Well, we are all breathing a sigh of relief from our week of dilemma’s; earthquakes, hurricanes – yes, our mettle has been tested, and look, whoever is reading this on the East coast has come through the storm.  Maybe a bit frazzled and worn, but thank God, we’re still here.  In this part of the world, everything is leaning or twisted, including us, because as of last night we were still clinging to the righteous stench left from our morning bird bathes – but all, I think, are none the worst for wear, and ready to continue on, renewed.  However, since we had no power for three days, I had no idea how rough things had become in the Northeast.  Now, after watching the goings on, and reading the e-mails from my Writing Loop it all makes my three-day power outage appear like a camping trip.  But for me, all of this has taught me what modern-day equipment/electronics I cannot do without: External modems, air conditioning, generators, connectors for iPods, cell phones, and undisturbed and functioning satellites.  We have come this far in time, but one natural disturbance, and we’re all catapulted back a lot of years – when 2011 quickly becomes 1960.

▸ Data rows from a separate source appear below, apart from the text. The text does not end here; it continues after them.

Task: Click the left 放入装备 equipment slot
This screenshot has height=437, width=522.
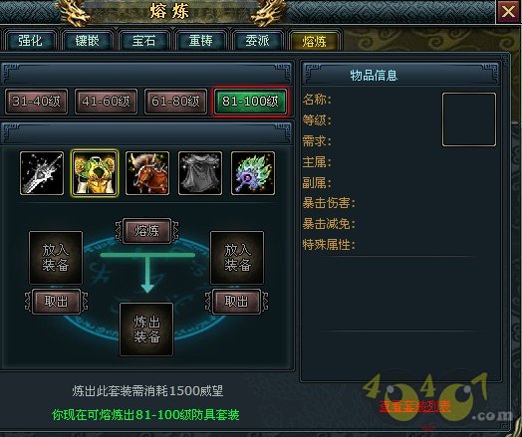Action: [56, 258]
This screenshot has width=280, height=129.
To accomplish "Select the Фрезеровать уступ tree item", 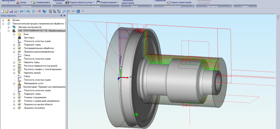I will (x=33, y=83).
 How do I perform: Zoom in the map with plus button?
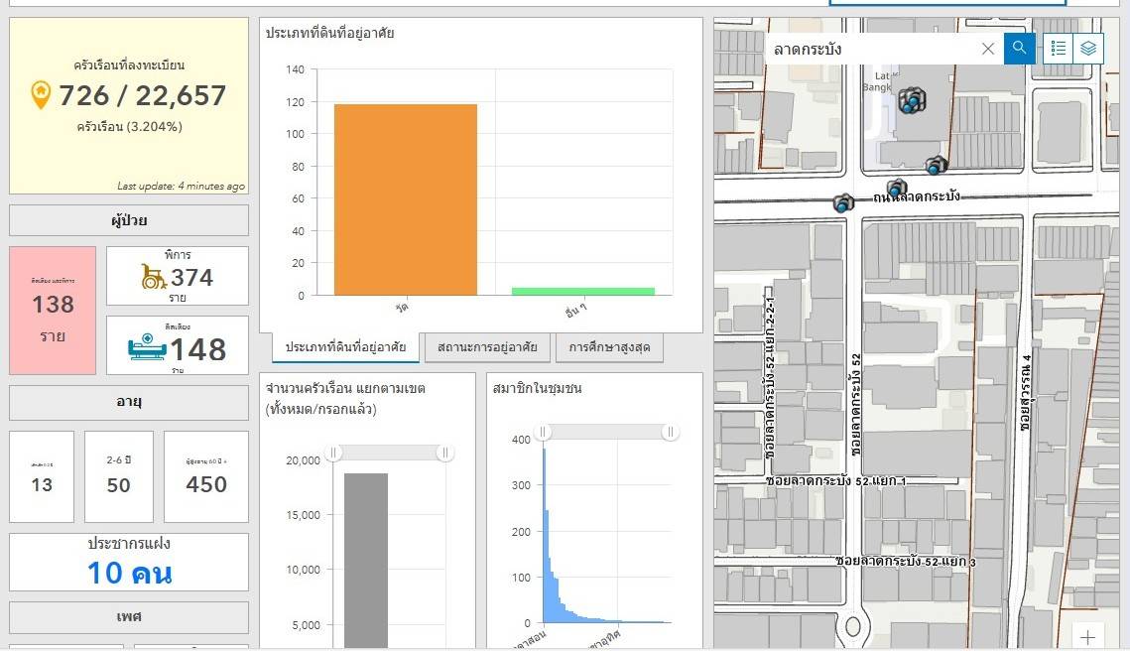click(x=1088, y=637)
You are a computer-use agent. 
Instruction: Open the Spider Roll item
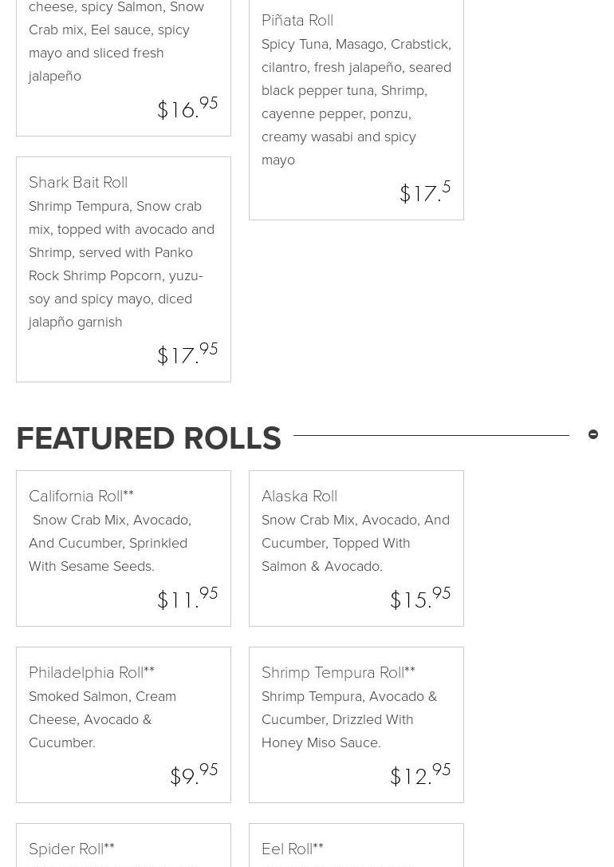(72, 849)

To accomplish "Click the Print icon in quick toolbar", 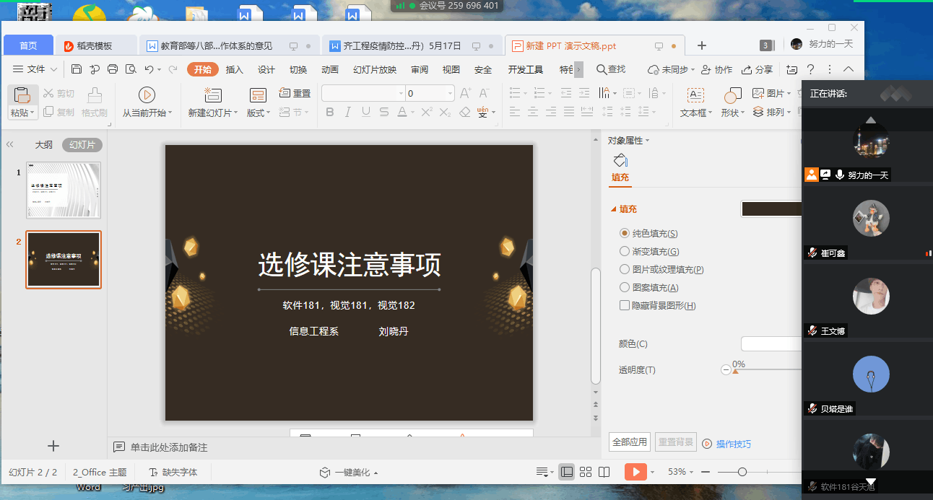I will [x=113, y=69].
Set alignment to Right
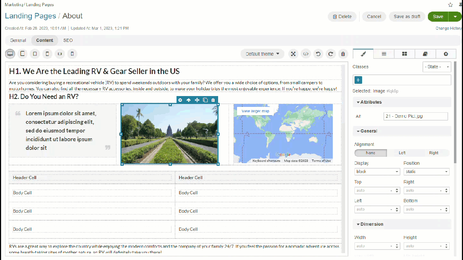 coord(433,153)
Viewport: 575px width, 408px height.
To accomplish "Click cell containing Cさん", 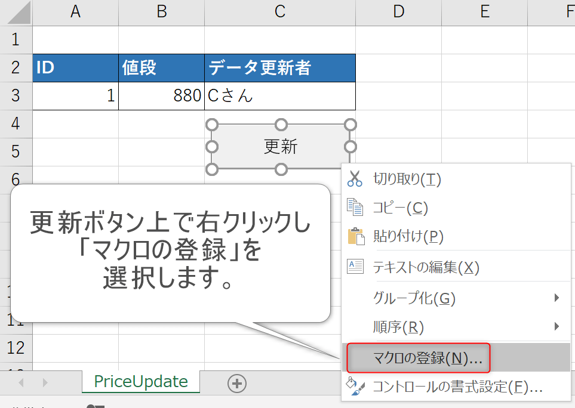I will click(279, 96).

Here in the Southeast I dealt with three-day long (for some), and widespread power outages, missing shingles, so many downed trees, downed power lines, and downed trees on power lines.  This is sad, because some of those trees appeared to have age on them; the kind that were here in the 1600s – the ones that had stories to tell, if they could.  Also, going out to eat had been wishful thinking as not only your neighbor’s house sat dark, so did the local restaurant/watering hole.  I must say, this is my first and I hope last encounter with such a hurricane.  But, at least all the community rallied, sharing whatever resources they had that could help another.  In fact, as I wrote this yesterday, I watched the Home Owner’s Association workers walk around holding shingles and peering toward the sky as they tried to determine what went where, while the clouds began to build again as another rain shower became imminent – an evident left over rain ban from Irene (and if she’s reading this, not Peterson).

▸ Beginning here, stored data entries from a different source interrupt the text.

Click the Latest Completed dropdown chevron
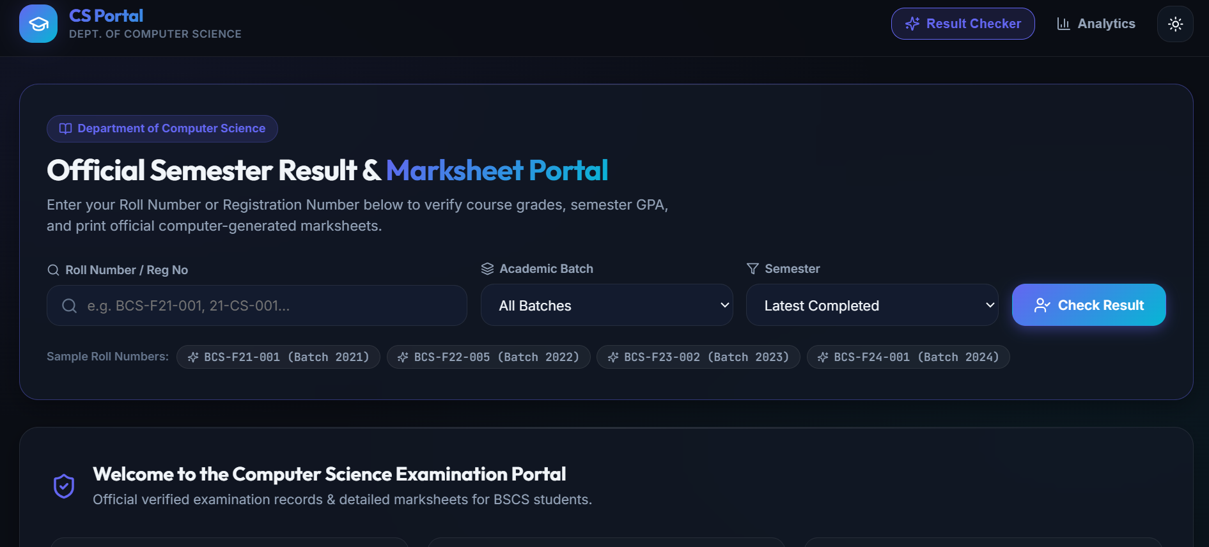Viewport: 1209px width, 547px height. click(990, 305)
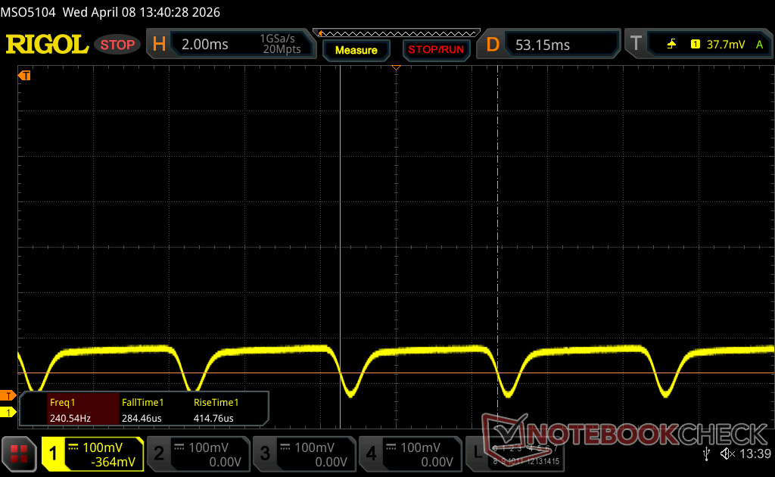
Task: Open horizontal timebase 2.00ms settings
Action: (231, 45)
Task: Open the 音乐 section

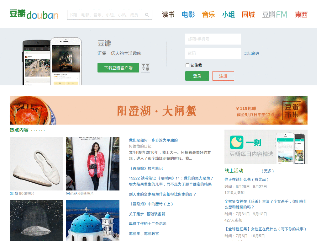Action: (208, 14)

But, assuredly we’re slowly coming back in this area.  On Sunday, we stood in line for one hour to get coffee at a local Dunkin Donuts; the only place brewing a bean – go figure.  However, since this is the south, there is that hospitality that began from the time we stepped on-line until we reached the counter.  Then, I realized, half the people we’d been talking to weren’t locals at all; they were tourists from Chicago, Texas and around the corner from where I lived in New York, and New Jersey, which helps me remember that basically no matter where you are, when there is any type of disruption such as this – the good, the soul, the spirit that our Creator built really does live deep inside, and it renews my belief in humanity.

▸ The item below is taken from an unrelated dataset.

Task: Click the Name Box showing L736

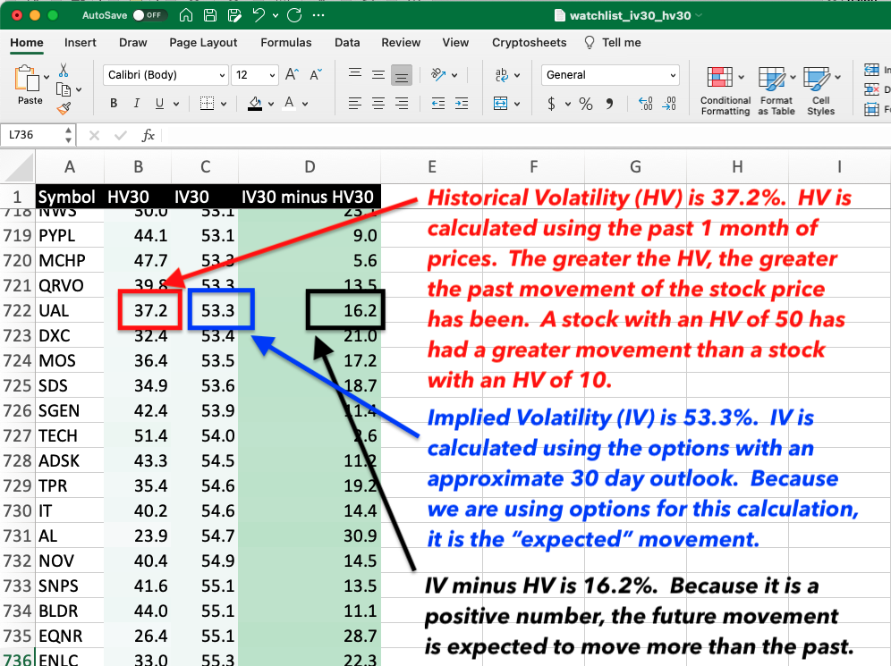Action: click(32, 136)
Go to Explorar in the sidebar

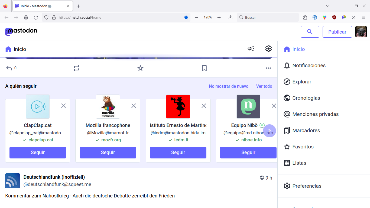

My husband is a believer – he always says basically, people are friendly, they sometimes just don’t realize it.  But, all you have to do is break the ice and begin talking – they usually open up.  I say that, and I have to chuckle, because there is this little experiment in sociology he does that makes me laugh.  He likes to catch people off guard by speaking to them.  Then, he watches and smiles as they fumble for their voice to respond.

One last thing, I’d like to send my heartfelt sympathies to all the families of those souls who were lost in this storm.  After that last rain ban moved through yesterday, we went for a drive, and right behind my house sat the most beautiful, no beginning and no end rainbow.  I know for some, it may not appear a rainbow type moment, but we all have a kind of built-in shock absorber, if you will.  Just take some deep breaths, put your head down, and plow through.  This too shall pass.